Our forefathers, in organizing some early settlements in our country, divided up land to accommodate not just family units but a "commons" --in the heart of the community--land contributed for schools, government and churches for the use and benefit of all. It was an acknowledgement that a community is only as strong as its commitment to the common good.
We are losing that sense of common responsibility, and it is our leaders' burden to remind us of it.
Mississippi has regrettably short resources to address the current medical and economic crisis. We sorely need leadership at every level to remind us that each individual is responsible for the good of the whole. It's not enough to say we "support" experts like Dr. Thomas Dobbs, when our government leaders appear in public without following the simple distancing and masking guidelines such experts recommend. Their actions implicitly suggest the experts' voices don't matter, at least not for people who value their personal liberty. There are certain times when our individual interests should be secondary to the interests of our community as a whole. Is it really a significant sacrifice to embrace an image suggesting vulnerability (wearing a mask)? Your compliance with simple coronavirus guidelines protects ME, since experts now know that many of us may be asymptomatic carriers who can spread the virus by failing to wear simple protection in public.

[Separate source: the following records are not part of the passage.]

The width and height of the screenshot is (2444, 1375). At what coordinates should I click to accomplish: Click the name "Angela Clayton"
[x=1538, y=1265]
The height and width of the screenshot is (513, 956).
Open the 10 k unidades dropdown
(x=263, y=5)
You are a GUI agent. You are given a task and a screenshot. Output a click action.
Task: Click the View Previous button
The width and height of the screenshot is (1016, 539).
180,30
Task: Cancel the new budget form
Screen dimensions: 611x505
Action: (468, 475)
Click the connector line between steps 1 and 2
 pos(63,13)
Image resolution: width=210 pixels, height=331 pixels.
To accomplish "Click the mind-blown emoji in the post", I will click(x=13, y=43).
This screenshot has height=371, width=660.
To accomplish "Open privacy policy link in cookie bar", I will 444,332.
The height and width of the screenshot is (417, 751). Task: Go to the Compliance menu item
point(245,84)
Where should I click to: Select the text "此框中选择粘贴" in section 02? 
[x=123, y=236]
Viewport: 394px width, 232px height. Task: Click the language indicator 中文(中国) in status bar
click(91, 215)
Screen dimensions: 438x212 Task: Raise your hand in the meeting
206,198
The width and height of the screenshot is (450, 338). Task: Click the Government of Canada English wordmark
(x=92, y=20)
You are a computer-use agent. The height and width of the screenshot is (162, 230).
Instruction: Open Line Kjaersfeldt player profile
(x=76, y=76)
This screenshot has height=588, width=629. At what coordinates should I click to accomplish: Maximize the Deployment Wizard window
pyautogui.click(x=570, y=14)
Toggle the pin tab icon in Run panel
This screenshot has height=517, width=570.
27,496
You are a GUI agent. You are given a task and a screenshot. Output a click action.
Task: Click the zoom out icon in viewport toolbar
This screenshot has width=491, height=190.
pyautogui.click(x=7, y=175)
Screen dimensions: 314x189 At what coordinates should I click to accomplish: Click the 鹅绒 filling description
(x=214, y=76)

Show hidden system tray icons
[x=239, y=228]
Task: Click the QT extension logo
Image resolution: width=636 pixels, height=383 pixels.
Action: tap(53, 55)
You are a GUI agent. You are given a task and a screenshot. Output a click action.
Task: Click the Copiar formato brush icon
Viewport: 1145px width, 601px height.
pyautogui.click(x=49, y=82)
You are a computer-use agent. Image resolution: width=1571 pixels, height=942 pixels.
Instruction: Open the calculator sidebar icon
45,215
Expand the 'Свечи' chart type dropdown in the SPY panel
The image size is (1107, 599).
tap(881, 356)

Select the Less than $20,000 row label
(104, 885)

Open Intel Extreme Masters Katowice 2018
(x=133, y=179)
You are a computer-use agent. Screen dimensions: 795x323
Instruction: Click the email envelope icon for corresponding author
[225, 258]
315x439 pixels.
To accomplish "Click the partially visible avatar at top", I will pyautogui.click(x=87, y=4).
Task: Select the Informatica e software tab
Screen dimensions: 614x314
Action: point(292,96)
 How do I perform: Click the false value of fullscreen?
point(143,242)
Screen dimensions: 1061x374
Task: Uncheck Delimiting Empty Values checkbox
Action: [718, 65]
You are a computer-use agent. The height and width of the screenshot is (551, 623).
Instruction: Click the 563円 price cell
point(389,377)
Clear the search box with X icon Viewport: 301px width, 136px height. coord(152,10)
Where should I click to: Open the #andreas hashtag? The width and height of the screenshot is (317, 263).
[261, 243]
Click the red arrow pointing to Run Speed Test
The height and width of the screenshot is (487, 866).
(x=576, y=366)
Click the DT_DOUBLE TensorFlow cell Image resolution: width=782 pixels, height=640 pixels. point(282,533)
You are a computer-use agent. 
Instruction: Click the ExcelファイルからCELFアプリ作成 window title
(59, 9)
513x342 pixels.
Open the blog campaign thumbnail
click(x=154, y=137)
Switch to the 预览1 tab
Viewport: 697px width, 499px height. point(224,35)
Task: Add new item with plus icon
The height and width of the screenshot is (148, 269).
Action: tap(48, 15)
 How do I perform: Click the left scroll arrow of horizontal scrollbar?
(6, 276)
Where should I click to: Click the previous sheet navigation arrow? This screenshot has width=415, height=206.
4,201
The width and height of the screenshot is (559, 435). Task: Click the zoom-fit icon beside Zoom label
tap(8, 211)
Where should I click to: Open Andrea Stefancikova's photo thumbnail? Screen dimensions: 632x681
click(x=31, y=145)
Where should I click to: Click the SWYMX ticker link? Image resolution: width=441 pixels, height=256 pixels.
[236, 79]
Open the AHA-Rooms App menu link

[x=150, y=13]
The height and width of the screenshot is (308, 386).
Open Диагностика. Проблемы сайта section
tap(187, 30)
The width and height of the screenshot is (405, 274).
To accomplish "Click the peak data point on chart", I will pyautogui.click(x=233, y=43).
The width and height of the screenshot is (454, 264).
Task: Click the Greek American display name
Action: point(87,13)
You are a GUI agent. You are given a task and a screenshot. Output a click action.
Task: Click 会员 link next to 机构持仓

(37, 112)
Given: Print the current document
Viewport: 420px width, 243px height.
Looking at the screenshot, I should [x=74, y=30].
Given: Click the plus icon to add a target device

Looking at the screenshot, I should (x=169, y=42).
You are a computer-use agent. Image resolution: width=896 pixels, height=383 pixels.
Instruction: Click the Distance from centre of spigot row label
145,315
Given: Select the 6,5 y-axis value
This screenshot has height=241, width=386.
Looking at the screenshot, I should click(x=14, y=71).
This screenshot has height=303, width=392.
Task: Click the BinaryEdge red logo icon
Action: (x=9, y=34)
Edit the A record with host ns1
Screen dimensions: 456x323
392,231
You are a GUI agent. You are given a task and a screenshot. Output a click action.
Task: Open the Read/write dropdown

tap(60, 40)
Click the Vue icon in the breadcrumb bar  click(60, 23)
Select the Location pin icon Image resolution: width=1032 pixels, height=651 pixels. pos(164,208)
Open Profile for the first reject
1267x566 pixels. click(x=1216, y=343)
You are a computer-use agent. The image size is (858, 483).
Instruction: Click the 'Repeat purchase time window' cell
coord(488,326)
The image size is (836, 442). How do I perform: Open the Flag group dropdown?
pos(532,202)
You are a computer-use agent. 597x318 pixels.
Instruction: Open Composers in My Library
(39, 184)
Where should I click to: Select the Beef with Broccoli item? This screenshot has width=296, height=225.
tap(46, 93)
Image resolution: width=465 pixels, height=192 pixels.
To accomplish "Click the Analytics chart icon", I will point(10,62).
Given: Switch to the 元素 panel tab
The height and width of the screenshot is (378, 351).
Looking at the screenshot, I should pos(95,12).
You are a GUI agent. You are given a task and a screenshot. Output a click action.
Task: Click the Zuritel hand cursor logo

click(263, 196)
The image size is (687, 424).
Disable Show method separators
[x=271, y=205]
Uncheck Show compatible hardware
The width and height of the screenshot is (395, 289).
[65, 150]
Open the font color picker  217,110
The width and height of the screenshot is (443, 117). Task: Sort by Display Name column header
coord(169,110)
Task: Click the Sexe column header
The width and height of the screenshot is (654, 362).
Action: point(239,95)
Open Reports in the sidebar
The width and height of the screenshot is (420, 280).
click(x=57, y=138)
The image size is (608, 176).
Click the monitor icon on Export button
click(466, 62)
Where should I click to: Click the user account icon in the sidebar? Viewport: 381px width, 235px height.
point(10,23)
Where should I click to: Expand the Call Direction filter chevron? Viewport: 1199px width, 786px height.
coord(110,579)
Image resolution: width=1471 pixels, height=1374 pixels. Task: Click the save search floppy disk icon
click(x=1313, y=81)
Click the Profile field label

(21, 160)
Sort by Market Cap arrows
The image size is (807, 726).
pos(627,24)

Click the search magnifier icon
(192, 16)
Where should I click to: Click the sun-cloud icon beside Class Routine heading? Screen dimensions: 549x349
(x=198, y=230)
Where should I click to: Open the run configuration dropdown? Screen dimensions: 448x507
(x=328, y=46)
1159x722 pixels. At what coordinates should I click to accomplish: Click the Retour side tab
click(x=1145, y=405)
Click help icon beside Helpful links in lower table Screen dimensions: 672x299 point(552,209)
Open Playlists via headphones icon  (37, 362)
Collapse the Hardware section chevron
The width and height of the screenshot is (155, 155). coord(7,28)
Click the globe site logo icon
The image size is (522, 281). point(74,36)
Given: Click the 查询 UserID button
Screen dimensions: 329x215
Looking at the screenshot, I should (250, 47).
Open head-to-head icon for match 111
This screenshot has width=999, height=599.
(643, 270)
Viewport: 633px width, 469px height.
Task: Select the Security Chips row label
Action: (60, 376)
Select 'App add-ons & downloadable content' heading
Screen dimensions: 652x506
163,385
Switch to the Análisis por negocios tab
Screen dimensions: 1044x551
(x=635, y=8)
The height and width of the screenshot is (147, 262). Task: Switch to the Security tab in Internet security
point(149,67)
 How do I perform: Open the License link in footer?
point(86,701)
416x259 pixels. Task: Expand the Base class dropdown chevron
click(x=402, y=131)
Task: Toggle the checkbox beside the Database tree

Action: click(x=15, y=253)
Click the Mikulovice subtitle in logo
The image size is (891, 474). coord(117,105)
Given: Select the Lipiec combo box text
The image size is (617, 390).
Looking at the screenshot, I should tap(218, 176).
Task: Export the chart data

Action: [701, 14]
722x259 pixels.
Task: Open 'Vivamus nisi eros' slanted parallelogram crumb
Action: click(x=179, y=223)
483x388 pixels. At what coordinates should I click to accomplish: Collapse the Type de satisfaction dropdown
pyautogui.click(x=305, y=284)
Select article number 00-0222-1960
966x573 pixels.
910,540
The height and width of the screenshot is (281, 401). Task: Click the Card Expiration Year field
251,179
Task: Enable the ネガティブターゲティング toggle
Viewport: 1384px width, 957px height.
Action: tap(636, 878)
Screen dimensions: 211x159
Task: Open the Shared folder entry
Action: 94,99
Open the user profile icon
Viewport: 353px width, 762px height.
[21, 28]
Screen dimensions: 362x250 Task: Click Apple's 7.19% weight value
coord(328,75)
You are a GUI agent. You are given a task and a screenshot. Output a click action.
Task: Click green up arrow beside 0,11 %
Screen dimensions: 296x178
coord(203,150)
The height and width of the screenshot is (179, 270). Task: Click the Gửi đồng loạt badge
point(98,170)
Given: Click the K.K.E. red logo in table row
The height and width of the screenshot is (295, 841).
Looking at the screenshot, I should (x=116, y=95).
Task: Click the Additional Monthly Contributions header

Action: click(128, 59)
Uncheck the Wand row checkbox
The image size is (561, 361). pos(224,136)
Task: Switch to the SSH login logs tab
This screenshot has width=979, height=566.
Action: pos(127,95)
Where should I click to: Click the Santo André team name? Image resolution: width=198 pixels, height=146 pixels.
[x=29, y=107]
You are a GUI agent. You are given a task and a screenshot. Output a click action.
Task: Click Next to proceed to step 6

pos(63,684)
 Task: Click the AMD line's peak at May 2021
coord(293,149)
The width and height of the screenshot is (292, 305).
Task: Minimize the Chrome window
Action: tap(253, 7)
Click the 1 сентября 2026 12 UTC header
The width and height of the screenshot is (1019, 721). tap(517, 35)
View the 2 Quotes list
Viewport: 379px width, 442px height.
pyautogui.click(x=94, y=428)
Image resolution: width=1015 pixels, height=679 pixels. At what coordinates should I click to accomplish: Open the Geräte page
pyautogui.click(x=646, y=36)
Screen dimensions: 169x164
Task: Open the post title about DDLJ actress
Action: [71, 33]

Our country has won wars and overcome past adversity because leaders stepped up to urge us to act together, not independently. Now is such a time. What if people like my father, instead of signing up in his mid-thirties to fight for us in WWII, had exerted his "personal right" to stay home? Our young people may understand this better than some leaders. One was quoted recently asking "Why would I not wear a mask in public to protect a grandmother who has to leave home?" Why not, indeed? To do that shows you honor the community and value your fellow citizens.
This is not just medically sound, but it is morally wise. It goes back to Jesus' second great commandment, "Love your neighbor." We need leaders who call on our better angels and urge us through word and deed to value our community over our own personal liberty in a common crisis like the one we share now.
It starts at the top. How will history judge us and our leaders at this critical moment? Think about it.